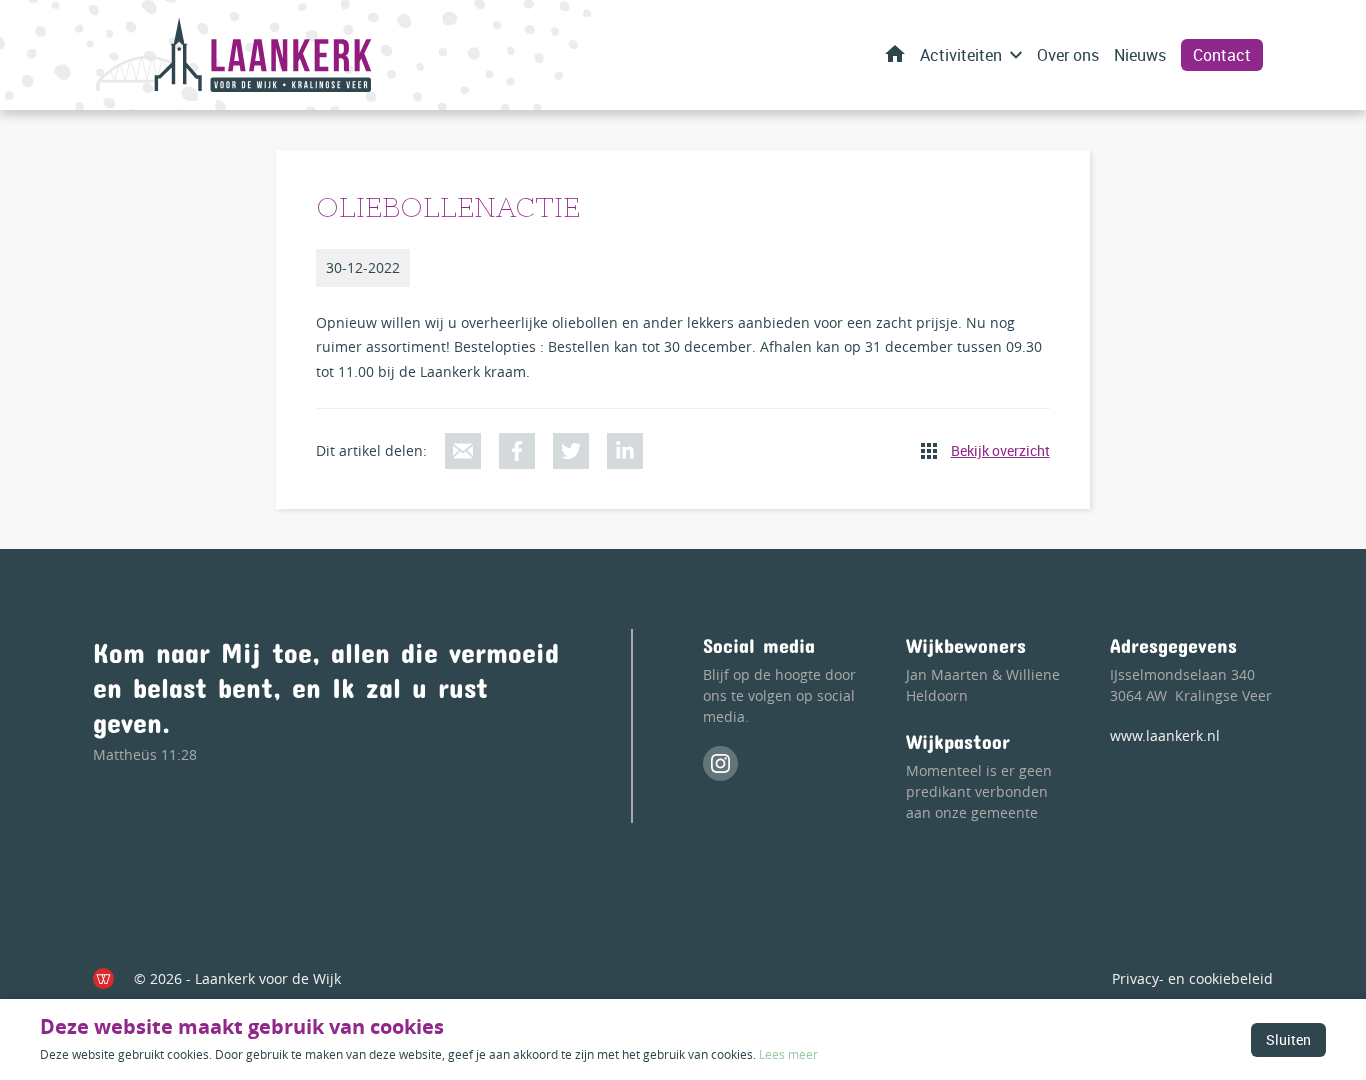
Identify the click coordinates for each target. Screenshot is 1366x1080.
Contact (1222, 55)
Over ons (1068, 55)
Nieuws (1140, 55)
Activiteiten (961, 55)
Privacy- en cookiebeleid (1192, 978)
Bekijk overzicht (1000, 450)
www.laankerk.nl (1165, 735)
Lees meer (788, 1054)
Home (895, 54)
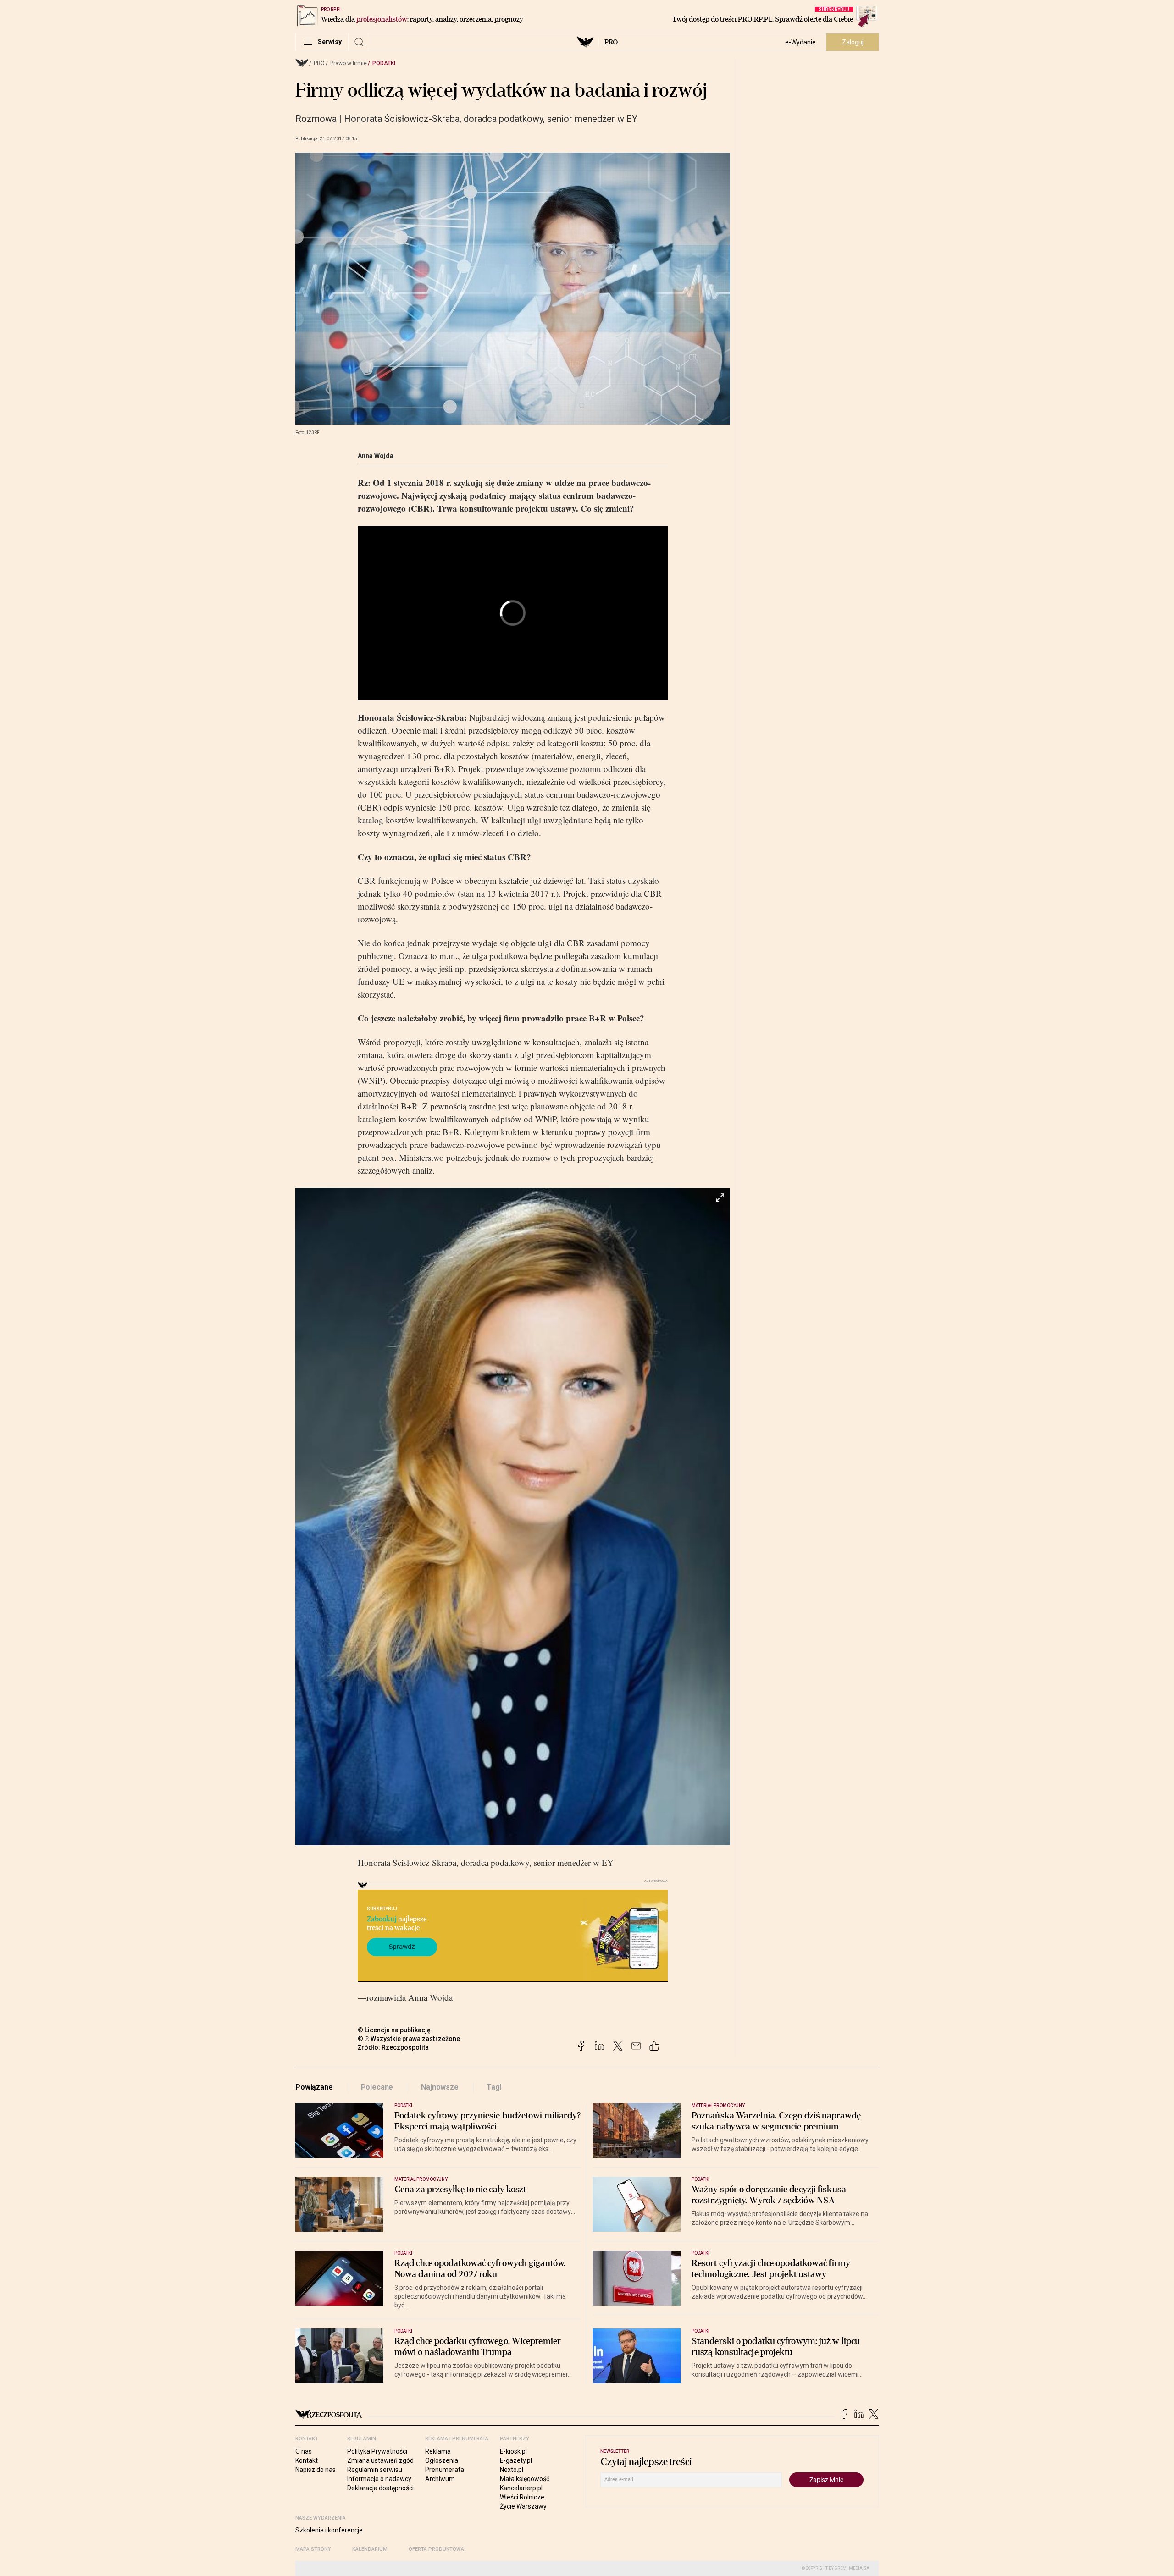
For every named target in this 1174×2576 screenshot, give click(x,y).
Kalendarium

◇ ◇ ◇ ◇ ◇ ◇ ◇

▶ **Assignment**:
Reproduce exactly, and only, the part of the entries above that runs from the line with "Bekijk overzicht (1000, 450)" to the last line, both included. Pictures stay out.

▶ **Result of the task**:
Bekijk overzicht (1000, 450)
www.laankerk.nl (1165, 735)
Lees meer (788, 1054)
Home (895, 54)
For every named target in this 1174×2576 screenshot, give click(x,y).
Kalendarium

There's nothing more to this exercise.